We didn't go to the same college. The university that Wendy attended was some 600 miles south of mine. Thus we got to see each other far less often than we'd have liked. We wrote each other a lot of letters, and each week we indulged in a short phone conversation.
One day, she sent me a letter that in part said:
"I never knew I was afraid of anything until now. My one fear is that you will die and I'll be down here in school. The possibility that I might never see you or hold you again frightens me more than anything ever has. I don't know what I would do."

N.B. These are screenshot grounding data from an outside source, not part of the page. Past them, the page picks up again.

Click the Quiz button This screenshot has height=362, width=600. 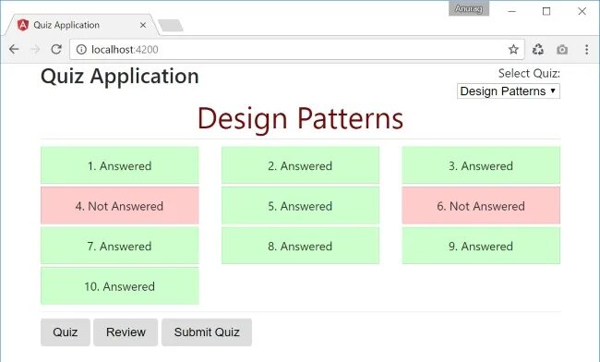(66, 332)
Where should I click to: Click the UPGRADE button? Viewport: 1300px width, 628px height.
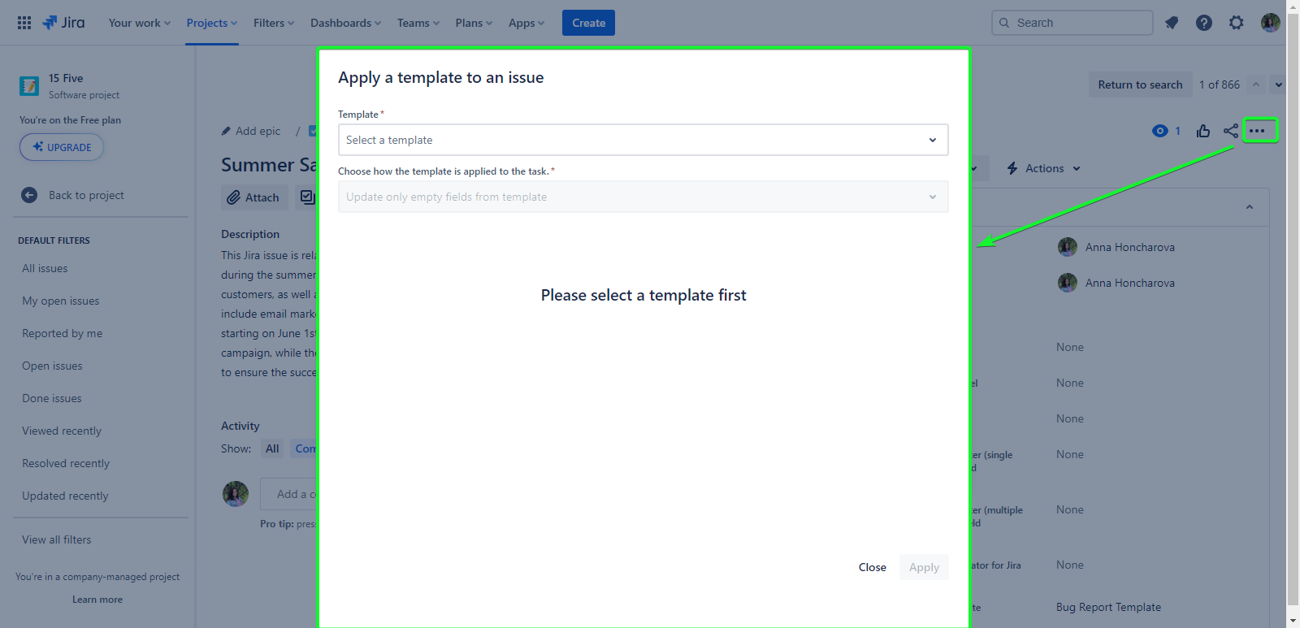[x=62, y=147]
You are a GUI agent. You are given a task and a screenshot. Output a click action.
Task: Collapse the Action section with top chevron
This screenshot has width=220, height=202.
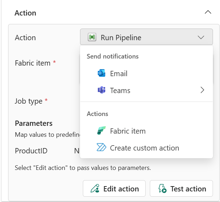[x=208, y=12]
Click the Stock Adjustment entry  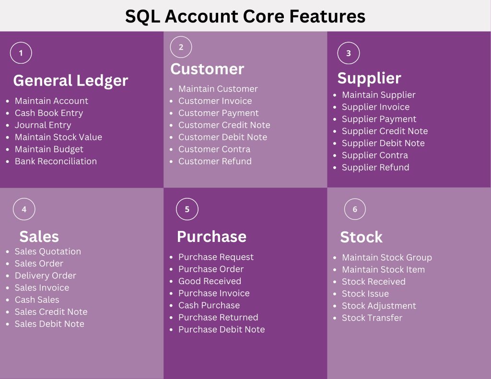[x=379, y=306]
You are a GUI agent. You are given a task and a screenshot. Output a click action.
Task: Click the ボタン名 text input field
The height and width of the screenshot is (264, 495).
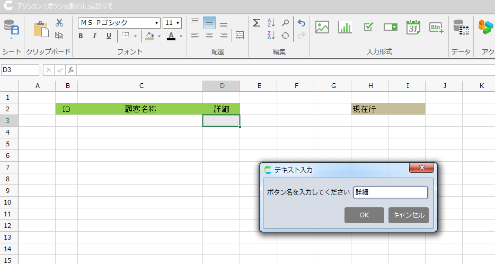click(390, 192)
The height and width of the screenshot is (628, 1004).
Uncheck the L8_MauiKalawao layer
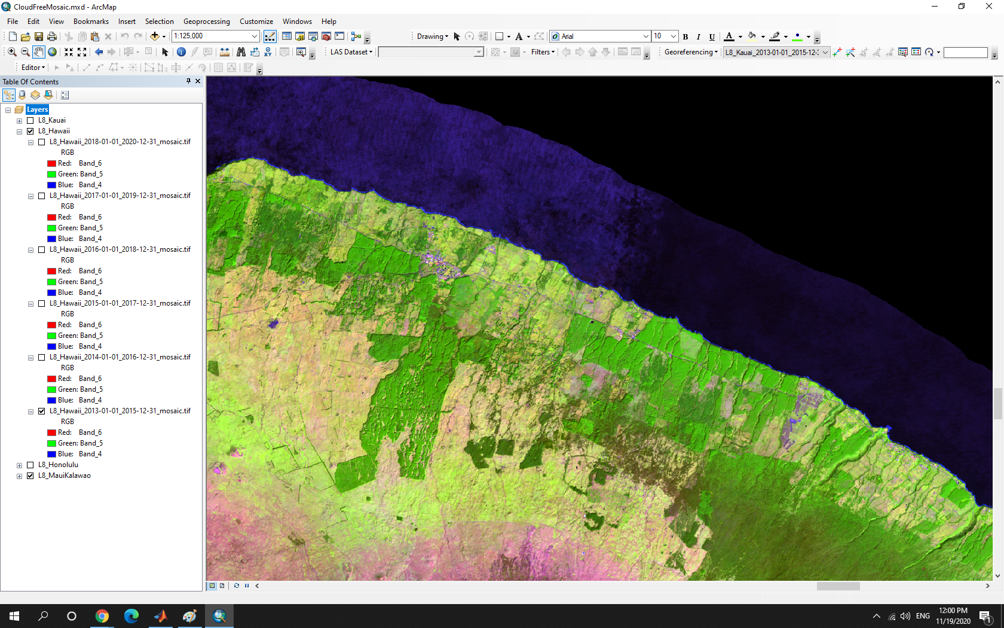[30, 475]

That night I was studying for an exam, and I decided to take a break. I got into my car, and drove to the 7-11 for some junk food. It was late, and the streets were virtually empty. I pulled up behind a large truck at a red light, and being impatient, I started to unwrap one of the thin, overpriced bars of chocolate, when I was hit with a powerful jolt that sent me forward in a confusion of grinding metal and shattering glass. I was gasping for breath when something struck my head.
The next thing I knew, I was in a brightly lit, sanitarily white room. I heard voices. I could identify my father's voice, but others were strange. I felt pain. I perceived a presence at my elbow, lightly stroking my hand. I opened my eyes.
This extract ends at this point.